**Activity:** Please render the material from the line with "Identify the location of sidebar-item-camcorder: Camcorder(E)." to the line with "center [222, 418].", both ends included, as a numbered list with blank lines left out.

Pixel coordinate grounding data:
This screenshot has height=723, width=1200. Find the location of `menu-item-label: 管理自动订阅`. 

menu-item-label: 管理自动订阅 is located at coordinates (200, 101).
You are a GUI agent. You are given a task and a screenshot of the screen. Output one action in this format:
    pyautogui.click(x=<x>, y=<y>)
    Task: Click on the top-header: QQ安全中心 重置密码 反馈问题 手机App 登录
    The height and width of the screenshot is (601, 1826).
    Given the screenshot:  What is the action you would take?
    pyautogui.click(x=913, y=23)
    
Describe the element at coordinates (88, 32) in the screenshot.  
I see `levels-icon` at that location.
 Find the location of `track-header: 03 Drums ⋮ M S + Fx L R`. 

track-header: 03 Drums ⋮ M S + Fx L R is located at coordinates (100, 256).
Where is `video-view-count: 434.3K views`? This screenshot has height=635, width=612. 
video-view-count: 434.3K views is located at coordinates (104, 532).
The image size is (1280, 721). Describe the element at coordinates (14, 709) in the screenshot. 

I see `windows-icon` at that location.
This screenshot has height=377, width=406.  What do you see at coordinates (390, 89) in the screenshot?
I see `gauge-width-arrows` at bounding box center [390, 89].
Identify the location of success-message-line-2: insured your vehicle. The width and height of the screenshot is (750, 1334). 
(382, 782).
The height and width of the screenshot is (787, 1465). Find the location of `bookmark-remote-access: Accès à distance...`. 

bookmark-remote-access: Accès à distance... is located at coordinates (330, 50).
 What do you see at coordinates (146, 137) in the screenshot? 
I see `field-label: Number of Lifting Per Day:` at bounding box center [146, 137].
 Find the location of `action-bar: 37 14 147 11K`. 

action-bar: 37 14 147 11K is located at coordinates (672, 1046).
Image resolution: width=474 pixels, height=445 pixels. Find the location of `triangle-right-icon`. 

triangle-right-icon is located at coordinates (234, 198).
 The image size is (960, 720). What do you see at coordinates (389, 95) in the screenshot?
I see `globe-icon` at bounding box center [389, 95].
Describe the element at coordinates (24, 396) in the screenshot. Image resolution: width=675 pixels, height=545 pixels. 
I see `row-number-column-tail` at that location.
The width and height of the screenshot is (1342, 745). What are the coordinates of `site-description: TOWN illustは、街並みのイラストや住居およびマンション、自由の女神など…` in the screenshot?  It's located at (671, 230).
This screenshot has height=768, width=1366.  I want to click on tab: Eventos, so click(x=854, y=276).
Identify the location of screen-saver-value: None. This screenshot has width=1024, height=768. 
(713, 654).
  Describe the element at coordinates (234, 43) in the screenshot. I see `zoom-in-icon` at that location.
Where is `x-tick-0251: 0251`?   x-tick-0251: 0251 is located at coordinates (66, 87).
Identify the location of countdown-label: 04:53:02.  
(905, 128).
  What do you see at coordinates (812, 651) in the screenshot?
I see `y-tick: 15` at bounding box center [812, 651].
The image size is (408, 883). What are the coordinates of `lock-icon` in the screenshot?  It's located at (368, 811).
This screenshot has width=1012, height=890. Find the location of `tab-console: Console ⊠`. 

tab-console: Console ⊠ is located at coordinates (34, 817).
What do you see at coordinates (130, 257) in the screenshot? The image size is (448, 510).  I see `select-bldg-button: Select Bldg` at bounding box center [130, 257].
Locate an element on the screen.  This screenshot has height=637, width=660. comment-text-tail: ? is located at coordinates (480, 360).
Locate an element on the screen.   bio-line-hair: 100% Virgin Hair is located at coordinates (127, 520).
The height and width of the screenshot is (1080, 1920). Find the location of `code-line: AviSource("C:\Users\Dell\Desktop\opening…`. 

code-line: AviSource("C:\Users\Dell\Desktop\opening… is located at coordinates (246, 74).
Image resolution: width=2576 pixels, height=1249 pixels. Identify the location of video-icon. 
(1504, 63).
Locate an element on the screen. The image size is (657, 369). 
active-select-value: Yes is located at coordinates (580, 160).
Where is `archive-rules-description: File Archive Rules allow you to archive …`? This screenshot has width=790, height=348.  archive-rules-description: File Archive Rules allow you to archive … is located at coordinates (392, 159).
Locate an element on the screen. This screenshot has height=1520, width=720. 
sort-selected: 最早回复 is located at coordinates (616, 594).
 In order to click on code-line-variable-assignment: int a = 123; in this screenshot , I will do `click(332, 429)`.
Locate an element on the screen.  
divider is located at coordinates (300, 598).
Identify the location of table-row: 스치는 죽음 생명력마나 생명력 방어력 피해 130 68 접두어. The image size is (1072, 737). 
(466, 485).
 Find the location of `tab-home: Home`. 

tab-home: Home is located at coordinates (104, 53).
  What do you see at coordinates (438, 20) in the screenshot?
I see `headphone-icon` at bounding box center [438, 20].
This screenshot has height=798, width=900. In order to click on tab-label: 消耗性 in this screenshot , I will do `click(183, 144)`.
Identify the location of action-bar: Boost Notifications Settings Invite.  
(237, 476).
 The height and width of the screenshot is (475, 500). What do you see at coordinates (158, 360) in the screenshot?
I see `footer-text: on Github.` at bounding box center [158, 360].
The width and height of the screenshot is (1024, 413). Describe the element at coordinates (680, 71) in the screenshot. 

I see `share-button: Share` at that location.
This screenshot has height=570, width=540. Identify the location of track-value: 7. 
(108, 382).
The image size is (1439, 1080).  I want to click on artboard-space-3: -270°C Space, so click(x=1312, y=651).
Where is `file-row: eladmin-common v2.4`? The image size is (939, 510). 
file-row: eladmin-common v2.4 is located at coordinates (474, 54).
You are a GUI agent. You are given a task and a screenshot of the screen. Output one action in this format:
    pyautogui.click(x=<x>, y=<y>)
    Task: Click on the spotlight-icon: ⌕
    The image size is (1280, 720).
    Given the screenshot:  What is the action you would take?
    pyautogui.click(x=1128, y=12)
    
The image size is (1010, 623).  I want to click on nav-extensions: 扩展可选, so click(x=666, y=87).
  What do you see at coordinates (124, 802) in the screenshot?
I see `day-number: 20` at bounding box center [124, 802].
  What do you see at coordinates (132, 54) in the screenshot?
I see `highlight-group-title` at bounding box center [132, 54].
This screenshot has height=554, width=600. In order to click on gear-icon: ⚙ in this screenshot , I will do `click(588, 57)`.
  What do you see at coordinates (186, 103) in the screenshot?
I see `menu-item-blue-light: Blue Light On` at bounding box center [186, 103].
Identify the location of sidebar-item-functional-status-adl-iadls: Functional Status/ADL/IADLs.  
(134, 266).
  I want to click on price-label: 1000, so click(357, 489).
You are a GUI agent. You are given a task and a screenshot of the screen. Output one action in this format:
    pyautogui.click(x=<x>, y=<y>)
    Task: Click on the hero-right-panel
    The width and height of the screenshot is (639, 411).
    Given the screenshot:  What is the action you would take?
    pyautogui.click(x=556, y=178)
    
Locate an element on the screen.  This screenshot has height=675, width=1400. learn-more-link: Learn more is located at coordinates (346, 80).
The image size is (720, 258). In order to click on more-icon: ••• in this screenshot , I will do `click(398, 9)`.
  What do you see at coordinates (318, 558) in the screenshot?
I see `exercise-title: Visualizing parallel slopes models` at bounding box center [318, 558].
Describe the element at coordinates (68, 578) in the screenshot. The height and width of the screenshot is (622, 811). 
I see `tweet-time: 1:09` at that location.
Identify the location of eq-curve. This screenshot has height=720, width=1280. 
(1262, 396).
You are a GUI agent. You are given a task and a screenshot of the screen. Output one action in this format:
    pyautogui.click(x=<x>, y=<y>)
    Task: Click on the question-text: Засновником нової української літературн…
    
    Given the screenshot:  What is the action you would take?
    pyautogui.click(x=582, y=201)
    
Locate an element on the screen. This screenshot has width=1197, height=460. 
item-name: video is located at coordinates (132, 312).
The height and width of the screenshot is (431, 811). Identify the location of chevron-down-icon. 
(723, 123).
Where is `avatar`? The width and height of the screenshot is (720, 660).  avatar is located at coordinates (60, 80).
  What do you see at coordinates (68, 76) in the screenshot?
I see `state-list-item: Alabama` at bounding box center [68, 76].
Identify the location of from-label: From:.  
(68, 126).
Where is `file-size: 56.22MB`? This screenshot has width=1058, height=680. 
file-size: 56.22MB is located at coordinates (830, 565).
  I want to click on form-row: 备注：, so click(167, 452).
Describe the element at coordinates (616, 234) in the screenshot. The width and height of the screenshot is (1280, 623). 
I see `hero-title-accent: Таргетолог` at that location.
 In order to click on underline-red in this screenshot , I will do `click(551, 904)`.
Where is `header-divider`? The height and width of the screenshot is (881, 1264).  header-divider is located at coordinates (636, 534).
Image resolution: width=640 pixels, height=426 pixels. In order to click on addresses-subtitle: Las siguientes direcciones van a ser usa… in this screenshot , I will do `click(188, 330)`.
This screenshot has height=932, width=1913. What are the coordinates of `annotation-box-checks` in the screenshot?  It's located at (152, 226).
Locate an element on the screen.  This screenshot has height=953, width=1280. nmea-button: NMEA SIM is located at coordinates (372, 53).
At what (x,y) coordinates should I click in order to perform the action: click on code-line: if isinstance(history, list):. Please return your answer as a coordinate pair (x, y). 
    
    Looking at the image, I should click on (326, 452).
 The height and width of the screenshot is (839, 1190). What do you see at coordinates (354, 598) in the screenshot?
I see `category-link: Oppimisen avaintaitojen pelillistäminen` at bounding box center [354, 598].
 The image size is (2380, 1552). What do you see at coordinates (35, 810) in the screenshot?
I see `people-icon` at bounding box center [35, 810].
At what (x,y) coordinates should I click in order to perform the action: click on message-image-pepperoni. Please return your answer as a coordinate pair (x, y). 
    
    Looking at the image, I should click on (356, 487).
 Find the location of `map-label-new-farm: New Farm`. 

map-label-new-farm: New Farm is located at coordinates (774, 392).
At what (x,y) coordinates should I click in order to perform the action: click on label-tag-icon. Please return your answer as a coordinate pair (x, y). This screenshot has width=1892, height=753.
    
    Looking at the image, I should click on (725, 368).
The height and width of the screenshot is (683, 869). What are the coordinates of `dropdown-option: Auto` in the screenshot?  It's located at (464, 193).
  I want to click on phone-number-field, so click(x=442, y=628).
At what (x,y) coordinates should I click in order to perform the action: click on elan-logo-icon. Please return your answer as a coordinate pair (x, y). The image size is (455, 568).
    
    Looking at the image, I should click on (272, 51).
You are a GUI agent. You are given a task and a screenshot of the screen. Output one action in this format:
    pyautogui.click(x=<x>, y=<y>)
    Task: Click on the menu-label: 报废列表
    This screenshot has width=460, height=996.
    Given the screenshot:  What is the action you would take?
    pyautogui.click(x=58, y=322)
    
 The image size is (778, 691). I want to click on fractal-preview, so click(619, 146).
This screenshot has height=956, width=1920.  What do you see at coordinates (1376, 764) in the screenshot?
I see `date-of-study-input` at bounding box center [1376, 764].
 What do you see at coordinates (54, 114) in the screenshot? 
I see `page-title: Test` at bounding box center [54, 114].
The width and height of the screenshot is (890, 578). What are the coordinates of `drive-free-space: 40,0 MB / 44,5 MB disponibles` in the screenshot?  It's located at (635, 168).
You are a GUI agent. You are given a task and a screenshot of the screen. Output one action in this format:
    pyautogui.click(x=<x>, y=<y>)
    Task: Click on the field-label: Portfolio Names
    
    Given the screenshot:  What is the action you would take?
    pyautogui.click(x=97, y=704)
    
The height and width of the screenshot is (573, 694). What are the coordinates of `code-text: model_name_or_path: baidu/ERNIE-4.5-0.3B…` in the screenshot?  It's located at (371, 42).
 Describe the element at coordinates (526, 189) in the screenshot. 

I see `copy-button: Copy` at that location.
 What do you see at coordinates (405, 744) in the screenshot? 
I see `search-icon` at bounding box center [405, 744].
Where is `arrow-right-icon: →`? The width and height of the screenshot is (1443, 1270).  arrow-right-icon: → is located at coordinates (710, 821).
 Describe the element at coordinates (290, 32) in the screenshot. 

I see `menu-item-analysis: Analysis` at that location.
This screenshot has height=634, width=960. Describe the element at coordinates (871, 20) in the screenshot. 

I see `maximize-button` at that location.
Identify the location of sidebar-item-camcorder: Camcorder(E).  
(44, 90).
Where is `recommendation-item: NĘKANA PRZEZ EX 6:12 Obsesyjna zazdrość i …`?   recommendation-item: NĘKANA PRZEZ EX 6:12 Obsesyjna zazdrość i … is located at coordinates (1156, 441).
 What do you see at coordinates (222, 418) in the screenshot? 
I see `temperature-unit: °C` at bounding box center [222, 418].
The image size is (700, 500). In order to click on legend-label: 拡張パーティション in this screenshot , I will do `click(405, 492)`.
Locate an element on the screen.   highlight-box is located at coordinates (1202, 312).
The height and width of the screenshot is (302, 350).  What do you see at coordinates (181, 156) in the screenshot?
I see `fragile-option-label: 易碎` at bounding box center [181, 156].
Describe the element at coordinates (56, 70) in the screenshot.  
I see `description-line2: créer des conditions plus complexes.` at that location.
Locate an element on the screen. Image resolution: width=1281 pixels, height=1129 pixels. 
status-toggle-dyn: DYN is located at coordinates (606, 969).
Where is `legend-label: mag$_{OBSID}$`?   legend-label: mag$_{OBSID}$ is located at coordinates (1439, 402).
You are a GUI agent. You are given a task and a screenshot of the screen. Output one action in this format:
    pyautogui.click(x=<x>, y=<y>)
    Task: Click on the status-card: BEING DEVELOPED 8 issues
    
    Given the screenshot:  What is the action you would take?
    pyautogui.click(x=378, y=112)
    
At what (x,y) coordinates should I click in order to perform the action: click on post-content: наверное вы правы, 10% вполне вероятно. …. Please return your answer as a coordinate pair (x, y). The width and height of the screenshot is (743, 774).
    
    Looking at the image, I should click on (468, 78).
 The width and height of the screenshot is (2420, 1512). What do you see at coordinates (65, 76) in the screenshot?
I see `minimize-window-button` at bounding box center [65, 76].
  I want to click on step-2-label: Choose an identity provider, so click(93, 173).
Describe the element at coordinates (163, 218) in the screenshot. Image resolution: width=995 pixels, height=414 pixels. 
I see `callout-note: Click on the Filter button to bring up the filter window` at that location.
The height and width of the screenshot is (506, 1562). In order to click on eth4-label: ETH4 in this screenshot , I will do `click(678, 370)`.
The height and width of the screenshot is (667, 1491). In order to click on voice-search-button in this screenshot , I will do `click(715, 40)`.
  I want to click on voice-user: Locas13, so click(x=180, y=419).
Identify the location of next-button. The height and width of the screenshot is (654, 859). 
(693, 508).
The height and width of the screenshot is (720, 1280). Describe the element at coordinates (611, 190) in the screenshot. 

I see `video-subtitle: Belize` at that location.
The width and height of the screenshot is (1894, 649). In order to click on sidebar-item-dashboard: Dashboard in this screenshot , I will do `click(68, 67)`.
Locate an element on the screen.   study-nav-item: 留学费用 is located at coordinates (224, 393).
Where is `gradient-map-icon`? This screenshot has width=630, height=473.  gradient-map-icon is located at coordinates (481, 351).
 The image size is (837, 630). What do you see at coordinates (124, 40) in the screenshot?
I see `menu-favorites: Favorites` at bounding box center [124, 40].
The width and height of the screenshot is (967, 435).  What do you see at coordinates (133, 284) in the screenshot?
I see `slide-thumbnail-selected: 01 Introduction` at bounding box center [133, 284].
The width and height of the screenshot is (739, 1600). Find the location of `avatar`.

**Response to this task:**
1. Identify the location of sidebar-item-camcorder: Camcorder(E).  
2. (44, 90).
3. Where is `recommendation-item: NĘKANA PRZEZ EX 6:12 Obsesyjna zazdrość i …`?   recommendation-item: NĘKANA PRZEZ EX 6:12 Obsesyjna zazdrość i … is located at coordinates (1156, 441).
4.  What do you see at coordinates (222, 418) in the screenshot? 
5. I see `temperature-unit: °C` at bounding box center [222, 418].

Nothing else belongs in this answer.